By John Lauritsen
APPENDIX A: In Drug Testing, Fraudulent Research is Par for the Course
Physicians Who Falsify Drug Data
Among the many technical problems that entrammel the testing of new drugs, there is a simpler failing that enters in perhaps more often than might be expected — duplicity. Doctors in charge of investigating new drugs turn in fictitious data to the sponsoring drug companies and pocket the fees for studies they never conducted.
How often this happens is hard to say, except that probably only the outstandingly careless get caught. The problem is sufficiently serious that in 1967 the Food and Drug Administration set up a six man Scientific Investigations Group headed by Frances O. Kelsey, the medical officer who prevented thalidomide from being marketed in the United States. Of the 50 or so physicians investigated by the Kelsey unit and its predecessor, 16 have been found to have supplied false data on drugs to the sponsoring companies and the government.
The erring physicians are usually no more than blacklisted by the FDA from testing further new drugs. Occasionally criminal proceedings are brought. Last month, a Louisiana grand jury indicted an associate professor of medicine at Tulane University, Wallace Rubin, for having submitted false reports on two drugs to two drug companies. FDA officials allege that the two drugs were apparently given to the same patient, on the same days, in such a manner as to suggest that either one or both of the reports were fabricated.
Drug testing is a lucrative business. A sophisticated study of two dozen patients for 2 weeks may net an investigator $6500. In the investigator should elect to submit the same data to another sponsor, he will receive $13,000 for his 2 week’s work. Several clinical investigators are known to gross more that $1 million a year from their testing programs.
Incentives of this order lead some physicians to take shortcuts. Sometimes data are fabricated from start to finish. “When our pharmacologists read reports concerning the negative findings in rat gall bladders and the testes of female animals, we are tempted to believe the investigator is cutting some corners,” says Alan B. Lisook, the medical officer with the Scientific Investigations Group.
On one occasion the group’s pharmacologist requested an investigator’s slides for review and found he was able to assemble them in such a way as to represent serial sections of the liver of a single animal. Similar economy was obtained by an investigator who applied to the FDA for permission to conduct clinical trials and was found to have performed all his preclinical work in a single animal — a rabbit, which, according to Lisook, went under the name of Ebenezer.

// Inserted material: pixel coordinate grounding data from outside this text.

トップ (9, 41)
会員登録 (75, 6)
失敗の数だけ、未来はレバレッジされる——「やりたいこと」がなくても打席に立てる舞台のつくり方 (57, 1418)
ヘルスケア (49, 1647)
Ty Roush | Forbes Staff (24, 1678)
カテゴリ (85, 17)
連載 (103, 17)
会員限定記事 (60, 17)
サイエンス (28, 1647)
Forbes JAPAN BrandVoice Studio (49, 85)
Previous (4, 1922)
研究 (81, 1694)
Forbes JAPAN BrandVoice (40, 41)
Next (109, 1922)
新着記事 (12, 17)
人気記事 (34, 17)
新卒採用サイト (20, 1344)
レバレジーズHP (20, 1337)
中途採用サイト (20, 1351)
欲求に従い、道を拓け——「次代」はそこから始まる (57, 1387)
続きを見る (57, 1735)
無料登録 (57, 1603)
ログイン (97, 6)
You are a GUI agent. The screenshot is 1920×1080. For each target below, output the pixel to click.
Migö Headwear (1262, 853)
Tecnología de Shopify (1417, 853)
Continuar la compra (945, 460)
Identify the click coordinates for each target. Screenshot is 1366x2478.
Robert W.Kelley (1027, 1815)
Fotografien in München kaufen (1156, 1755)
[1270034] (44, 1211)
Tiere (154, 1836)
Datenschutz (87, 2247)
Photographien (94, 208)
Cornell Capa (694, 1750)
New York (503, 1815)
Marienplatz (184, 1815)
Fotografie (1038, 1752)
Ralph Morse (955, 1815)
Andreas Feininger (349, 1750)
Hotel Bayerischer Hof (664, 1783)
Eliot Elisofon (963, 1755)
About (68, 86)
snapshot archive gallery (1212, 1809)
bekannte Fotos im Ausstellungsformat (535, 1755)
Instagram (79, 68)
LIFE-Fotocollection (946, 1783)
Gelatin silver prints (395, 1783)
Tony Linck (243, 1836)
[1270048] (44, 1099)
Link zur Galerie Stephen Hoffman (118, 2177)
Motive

The Kelsey group has sometimes found paroled inmates and discharged mental patients reported as being treated in situ for weeks after their release. Concerned with the ethics as well as the validity of drug data, the group has uncovered consent forms of senile patients signed “X (her mark)” and even some forms executed posthumously. On one occasion, the group questioned a set of women patients on the understanding of the consent forms they had signed and found the patients were not fully aware that they were even participating in an experiment.
Instances of outright fraud are less common that failure to keep proper records, excessive delegation of authority, and other administrative failings. The group’s general criteria for investigating investigators are if a physician’s data are of unique importance in the status of a new drug or if he has conducted an unusually large number of investigations on a wide variety of drugs. When an investigator is delisted, all drug companies who have ever used him are required to provide independent corroboration of his data, if the data are crucial to the standing of a drug.
In most cases of outright fraud, the investigator is deceiving both the sponsoring drug company and the government. Do investigators and drug companies aver collude to deceive the government? “There are companies who are not above hiring investigators who will give them the results they desire,” Lisook believes. “This happens, but it is something you cannot prove beyond a reasonable doubt,” says FDA attorney Eugene Pfeifer.
The Scientific Investigations Group has recently started a new program in which, instead of checking on individual investigators, they study the records supporting the introduction of new drugs onto the market. At the last count, 25 such studies had been completed, of which no fewer than five, or 20 percent, have uncovered matters sufficiently wrong to require official action, whether a reprimand or the cutting of the physician from further investigations. Most of the cases involved failure to keep or provide complete records, rather than demonstrable wrongdoing.
The FDA is not unkind to those it catches fudging data. Last month’s indictment is only the second that has ever been brought. And four of the 16 investigators barred from testing new drugs have been allowed back on the list. — N.W. (From Science, 180: 1973. p. 1038)
Ivan Illich, Medical Nemesis: The Expropriation of Health, New York, 1976.
Morton Mintz, By Prescription Only: A Report on the Roles of the United States Food and Drug Administration, the American Medical Association, Pharmaceutical Manufacturers, and Others in Connection with the Irrational and Massive Use of Prescription Drugs That May be Worthless, Injurious, or Even Lethal, Boston, 1967.
James S. Turner, The Chemical Feast: The Ralph Nader Study Group Report on Food Protection and the Food and Drug Administration, New York, 1970.